Richard Stahler-Sholk talks indigenous autonomy movements in Mexico

The Political Science Department's Richard Stahler-Sholk greeted a group of over a dozen people for his lecture on Indigenous Autonomy Movements in Mexico Friday in Pray-Harrold.

Unlike the United States, Mexico has no reservations for its 60-plus recognized indigenous groups. They make up 14 percent of the Mexican population. Mexico has always tried to assimilate these groups into the greater Mexican community, rather than put them on reservations.

But, starting in 1994, a movement started in Mexico to create indigenous autonomous regions. Although their approaches differ, in general they reject the authority of the federal government in Mexico City and move towards traditional, usually collectivist, modes of organizing local society.
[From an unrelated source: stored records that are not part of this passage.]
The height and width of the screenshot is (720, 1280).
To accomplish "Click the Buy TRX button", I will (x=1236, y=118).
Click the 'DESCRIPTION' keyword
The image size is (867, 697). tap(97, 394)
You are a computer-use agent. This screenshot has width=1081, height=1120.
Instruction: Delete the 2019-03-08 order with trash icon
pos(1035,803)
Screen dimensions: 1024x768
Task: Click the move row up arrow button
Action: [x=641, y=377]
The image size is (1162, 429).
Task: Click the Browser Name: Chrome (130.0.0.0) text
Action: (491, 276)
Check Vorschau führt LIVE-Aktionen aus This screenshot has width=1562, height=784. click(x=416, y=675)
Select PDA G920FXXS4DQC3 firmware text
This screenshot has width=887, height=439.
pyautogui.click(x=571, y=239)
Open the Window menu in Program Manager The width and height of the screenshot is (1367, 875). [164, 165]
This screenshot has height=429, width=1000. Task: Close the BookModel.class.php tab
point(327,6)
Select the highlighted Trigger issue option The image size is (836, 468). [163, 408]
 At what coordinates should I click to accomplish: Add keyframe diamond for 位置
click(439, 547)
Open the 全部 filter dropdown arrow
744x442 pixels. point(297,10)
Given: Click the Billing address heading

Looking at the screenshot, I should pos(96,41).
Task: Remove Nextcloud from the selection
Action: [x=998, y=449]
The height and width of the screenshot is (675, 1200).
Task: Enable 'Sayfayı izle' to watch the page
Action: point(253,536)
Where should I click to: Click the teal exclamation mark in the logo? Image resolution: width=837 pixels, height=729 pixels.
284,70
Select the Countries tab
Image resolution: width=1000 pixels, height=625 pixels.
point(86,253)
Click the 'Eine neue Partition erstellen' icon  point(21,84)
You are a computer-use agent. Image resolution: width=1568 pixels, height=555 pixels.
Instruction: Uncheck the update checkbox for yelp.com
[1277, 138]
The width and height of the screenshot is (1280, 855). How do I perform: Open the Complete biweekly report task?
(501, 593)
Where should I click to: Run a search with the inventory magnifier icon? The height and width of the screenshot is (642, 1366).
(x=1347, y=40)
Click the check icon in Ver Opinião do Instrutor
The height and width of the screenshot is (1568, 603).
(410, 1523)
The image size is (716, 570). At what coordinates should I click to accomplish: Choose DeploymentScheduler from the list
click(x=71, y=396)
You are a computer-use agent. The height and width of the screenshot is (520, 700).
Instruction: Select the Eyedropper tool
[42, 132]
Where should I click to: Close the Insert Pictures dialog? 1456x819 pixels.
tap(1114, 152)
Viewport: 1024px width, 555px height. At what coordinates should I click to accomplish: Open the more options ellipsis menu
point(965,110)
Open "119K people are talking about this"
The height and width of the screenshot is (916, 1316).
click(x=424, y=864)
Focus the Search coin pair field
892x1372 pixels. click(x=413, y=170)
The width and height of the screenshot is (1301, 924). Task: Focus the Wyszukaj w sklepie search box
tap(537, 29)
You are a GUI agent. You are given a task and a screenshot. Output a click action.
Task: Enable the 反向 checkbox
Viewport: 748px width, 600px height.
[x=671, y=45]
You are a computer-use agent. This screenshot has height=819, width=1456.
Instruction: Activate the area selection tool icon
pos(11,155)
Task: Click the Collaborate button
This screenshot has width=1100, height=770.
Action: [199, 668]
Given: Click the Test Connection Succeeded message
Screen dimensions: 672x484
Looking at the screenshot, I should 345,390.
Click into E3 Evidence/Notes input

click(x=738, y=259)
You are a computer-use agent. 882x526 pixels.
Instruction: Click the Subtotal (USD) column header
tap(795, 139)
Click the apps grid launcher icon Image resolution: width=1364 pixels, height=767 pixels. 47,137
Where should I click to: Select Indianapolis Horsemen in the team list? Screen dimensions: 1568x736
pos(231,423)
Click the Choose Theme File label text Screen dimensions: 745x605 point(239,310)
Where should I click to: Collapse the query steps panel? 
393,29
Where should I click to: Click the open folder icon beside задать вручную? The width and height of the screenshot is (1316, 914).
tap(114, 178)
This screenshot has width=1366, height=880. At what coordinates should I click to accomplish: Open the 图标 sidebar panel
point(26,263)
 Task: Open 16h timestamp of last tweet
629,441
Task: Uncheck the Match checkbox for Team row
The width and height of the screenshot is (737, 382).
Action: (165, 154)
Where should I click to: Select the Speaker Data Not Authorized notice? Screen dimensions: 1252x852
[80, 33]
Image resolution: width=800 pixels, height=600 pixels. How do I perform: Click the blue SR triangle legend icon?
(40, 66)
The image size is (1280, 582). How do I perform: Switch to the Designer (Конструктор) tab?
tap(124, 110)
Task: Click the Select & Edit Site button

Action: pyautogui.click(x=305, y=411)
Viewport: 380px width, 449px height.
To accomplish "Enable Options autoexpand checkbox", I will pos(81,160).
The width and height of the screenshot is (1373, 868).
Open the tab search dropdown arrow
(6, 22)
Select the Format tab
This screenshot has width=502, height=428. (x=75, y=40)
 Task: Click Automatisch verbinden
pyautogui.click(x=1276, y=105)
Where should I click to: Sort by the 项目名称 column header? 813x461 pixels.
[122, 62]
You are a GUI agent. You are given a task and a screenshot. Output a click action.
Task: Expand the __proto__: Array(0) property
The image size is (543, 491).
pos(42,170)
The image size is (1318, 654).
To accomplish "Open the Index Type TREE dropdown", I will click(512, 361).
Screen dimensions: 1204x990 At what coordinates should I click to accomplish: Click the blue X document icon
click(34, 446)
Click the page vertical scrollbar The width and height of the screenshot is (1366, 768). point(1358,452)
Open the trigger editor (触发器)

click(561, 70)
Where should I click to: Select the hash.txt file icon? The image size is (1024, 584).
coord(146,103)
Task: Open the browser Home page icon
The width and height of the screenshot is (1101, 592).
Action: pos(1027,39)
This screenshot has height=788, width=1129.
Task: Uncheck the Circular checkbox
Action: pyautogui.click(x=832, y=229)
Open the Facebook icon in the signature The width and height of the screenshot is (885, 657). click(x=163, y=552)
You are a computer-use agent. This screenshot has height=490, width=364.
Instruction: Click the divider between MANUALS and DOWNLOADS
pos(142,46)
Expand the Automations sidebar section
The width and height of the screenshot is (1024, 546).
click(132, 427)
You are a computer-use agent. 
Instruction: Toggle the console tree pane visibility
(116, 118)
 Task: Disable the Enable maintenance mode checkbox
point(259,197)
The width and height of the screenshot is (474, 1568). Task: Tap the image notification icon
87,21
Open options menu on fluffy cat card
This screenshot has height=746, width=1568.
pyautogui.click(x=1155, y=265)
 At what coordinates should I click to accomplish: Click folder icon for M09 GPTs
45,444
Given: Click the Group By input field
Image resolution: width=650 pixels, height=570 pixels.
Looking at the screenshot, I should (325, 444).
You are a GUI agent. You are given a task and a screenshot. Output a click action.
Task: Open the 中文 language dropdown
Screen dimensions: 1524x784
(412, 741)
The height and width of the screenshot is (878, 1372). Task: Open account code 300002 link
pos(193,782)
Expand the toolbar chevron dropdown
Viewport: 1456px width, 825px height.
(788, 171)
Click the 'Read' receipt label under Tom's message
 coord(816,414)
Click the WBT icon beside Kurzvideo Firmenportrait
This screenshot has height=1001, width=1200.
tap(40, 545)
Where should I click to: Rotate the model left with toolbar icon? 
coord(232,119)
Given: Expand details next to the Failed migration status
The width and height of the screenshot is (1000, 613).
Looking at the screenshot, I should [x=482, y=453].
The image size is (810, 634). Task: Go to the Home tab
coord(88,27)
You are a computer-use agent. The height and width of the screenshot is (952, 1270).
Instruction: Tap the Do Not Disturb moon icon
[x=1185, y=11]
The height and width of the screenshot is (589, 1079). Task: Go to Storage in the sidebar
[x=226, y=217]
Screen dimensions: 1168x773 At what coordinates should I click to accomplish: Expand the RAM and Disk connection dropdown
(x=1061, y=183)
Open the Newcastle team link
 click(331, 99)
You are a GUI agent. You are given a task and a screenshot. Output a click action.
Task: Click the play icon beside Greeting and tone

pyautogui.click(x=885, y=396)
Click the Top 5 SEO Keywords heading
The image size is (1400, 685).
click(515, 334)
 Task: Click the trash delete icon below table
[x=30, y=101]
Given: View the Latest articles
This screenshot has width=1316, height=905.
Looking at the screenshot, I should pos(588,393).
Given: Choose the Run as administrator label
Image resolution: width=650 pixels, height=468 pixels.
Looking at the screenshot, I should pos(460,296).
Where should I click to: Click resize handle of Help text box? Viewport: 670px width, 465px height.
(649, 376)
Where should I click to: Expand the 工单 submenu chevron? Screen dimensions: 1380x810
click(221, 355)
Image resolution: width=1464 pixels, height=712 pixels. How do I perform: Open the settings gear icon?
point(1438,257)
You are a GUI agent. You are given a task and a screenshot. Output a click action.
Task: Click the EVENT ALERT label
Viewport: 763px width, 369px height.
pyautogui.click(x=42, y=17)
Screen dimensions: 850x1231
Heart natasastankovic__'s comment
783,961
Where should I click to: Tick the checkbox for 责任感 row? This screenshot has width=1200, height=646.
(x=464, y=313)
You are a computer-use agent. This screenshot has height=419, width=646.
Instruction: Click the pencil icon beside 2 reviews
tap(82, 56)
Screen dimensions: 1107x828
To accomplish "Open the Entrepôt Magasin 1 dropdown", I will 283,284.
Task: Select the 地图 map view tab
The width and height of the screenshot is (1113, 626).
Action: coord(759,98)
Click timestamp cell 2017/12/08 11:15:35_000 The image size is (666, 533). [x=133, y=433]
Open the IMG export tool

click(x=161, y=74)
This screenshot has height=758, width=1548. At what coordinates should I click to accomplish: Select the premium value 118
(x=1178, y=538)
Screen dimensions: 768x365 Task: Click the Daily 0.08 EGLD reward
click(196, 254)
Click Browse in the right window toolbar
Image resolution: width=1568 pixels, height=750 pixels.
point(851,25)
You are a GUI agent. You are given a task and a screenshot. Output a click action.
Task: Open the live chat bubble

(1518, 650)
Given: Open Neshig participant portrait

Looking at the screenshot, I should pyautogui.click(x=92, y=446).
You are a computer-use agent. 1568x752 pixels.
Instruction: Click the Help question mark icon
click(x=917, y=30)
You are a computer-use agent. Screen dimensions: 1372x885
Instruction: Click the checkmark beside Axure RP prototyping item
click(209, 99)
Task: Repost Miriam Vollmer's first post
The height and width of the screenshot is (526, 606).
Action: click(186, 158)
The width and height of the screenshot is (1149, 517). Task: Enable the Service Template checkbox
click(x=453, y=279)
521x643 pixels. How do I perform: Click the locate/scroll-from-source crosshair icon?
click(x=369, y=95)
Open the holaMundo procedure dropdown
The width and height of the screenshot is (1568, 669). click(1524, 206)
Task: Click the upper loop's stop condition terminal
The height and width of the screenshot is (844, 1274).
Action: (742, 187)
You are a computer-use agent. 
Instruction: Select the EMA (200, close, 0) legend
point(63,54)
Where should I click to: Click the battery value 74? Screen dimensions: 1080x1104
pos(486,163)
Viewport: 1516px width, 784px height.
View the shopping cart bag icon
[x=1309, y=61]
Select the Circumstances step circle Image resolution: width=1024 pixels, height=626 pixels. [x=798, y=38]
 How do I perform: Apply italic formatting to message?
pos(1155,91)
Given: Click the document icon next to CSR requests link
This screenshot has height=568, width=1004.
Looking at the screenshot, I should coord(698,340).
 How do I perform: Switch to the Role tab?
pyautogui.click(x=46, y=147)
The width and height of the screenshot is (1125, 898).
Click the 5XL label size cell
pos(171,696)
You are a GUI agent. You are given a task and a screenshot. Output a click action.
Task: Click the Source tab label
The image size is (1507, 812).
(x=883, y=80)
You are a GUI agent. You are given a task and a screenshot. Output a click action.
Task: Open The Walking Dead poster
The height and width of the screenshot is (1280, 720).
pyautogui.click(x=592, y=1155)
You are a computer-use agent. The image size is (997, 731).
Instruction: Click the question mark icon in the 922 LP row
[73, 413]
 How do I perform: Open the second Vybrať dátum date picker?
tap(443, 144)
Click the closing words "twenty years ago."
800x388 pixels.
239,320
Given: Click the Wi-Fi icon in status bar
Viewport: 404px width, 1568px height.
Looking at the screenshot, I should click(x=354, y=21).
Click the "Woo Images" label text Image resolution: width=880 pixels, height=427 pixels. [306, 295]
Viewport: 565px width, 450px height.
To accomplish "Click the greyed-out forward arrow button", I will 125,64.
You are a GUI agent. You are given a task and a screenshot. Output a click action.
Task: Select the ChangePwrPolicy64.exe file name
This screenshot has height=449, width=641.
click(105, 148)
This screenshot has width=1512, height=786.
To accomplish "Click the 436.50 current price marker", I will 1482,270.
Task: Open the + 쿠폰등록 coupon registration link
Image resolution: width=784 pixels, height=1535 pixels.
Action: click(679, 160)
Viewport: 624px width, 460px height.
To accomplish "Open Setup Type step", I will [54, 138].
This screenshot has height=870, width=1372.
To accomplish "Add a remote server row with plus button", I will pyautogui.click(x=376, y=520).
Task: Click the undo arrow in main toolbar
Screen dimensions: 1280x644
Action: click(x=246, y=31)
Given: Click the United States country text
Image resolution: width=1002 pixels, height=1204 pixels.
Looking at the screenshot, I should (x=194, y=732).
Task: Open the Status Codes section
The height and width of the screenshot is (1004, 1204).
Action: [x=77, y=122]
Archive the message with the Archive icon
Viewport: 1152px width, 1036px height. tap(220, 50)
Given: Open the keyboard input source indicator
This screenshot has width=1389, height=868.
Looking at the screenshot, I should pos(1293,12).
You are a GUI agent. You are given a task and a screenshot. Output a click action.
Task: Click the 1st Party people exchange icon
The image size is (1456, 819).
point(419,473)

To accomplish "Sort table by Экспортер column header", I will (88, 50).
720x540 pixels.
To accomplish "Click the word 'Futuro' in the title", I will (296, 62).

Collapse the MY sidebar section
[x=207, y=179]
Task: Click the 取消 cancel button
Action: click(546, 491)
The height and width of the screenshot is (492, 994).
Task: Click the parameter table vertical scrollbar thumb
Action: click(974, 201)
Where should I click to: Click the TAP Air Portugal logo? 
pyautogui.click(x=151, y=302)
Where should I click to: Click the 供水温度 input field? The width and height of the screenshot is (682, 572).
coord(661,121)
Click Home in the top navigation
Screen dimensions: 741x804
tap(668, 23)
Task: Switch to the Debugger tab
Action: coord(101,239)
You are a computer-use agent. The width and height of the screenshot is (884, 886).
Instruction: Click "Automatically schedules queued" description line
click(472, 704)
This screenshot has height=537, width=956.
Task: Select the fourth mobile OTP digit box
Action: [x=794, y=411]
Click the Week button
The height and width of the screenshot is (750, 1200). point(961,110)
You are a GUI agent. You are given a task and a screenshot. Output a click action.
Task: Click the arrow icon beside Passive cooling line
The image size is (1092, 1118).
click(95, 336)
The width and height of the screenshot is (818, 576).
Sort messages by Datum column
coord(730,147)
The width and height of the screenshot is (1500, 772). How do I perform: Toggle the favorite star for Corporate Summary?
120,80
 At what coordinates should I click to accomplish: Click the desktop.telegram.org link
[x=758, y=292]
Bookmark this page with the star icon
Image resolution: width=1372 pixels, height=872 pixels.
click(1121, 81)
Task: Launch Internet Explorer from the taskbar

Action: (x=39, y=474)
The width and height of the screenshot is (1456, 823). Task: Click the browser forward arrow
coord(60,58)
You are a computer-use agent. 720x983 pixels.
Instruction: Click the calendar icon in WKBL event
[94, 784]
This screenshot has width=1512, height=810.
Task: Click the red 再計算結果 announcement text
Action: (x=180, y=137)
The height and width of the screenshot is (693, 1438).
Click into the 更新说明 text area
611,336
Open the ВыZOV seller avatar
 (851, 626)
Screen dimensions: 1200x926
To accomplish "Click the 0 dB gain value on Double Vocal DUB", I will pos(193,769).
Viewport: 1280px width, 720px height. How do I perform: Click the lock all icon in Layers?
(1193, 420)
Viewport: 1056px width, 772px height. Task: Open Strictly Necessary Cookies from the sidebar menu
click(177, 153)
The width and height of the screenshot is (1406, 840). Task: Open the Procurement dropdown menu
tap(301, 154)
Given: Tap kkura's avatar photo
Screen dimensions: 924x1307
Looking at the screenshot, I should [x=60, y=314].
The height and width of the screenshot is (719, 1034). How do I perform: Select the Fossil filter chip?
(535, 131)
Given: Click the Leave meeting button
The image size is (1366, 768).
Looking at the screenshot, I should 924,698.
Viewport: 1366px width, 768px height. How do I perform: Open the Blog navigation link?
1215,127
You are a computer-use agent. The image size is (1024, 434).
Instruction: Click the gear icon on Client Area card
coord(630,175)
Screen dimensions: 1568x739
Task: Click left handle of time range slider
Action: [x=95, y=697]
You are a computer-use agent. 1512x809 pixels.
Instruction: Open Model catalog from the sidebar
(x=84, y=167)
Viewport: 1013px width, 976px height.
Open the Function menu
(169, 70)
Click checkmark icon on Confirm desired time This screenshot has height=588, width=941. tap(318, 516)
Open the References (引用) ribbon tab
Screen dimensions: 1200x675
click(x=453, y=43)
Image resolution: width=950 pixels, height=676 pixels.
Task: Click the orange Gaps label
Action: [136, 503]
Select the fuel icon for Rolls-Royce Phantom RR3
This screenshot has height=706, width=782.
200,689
This started as a consequence of NAFTA.

“Article 27 of the Mexican constitution, which was a product of the Mexican revolution, 1917, guarantees that peasants have the right to the land – that they need to feed themselves and their families,” Stahler-Sholk said. “If they don't have that land, then the government has the obligation to find it.”

For nearly 100 years, any group of people could organize themselves to create these collective farms, called an Ejido. The only thing the group of people couldn't do with the collectively run land was sell it. But, when the free-trade oriented NAFTA was passed, Mexico City caved to multinational interests who wanted everything to be on the open market. They stopped creating collective farms in this way and made it so Ejido members could vote to sell their land.

The first such group to do this was the Zapatistas, or EZLN. This was made up of mostly Mayans in Chipas, a state on the border with Guatemala. The local population decided that the only way they were going to get the attention they needed was to organize locally, so they took up arms and took over the government, booting the state and federal officials.

It's important to clarify that none of these movements are aiming for succession in any way. They are very much wanting to remain Mexican, but with considerations given for their indigenous status and greater local control, especially in the light of systematic corruption.

Corruption like what sparked a similar movement in Cherán, Michocán, Mexico faced. This community, a few hundred miles west of Mexico City, is in a forested, mountainous area. They got into conflict with loggers that would come into their area and rip out trees in the middle of the night. They found that these loggers were backed up by the Knights Templar drug cartel, which were themselves backed up by the government.

According to an article in Vice, last year, the local Purépechan community got tired of this in 2011, so "marched en masse" to the local authority, which they no longer recognized, and kicked them, and the notorious PRI political party, out. Today, local security is handled by a local militia, the community guard, which reports to the regional government, made up of an indigenous council. The 20 or so cops that they kicked out didn't come back.

The biggest misconception that Stahler-Sholk said people have, especially in the United States, is of the nature of violence in Mexico.

“What we don't think about is the violence primarily comes from the state, or from groups that are promoted by the state,” Stahler-Sholk said. "Groups that are trying to live their lives in a more dignified in autonomous way are not generally being violent."

Furthermore, as Vice noted, their movements have often worked. They still pay taxes to and receive funding from Mexico City. Corruption and violence seem to be the main motivators.

The problem, from the point of view of these groups, Stahler-Sholk said in an answer during a question and answer session that took place after the half hour lecture, is that they've tried non-violent means for 500 years, through both the Spanish empire and its successor Mexican state.

Since 1994, the number of groups have only multiplied. Similar movements have popped up across Latin America, which is what Stahler-Sholk says he wants to move on to study next.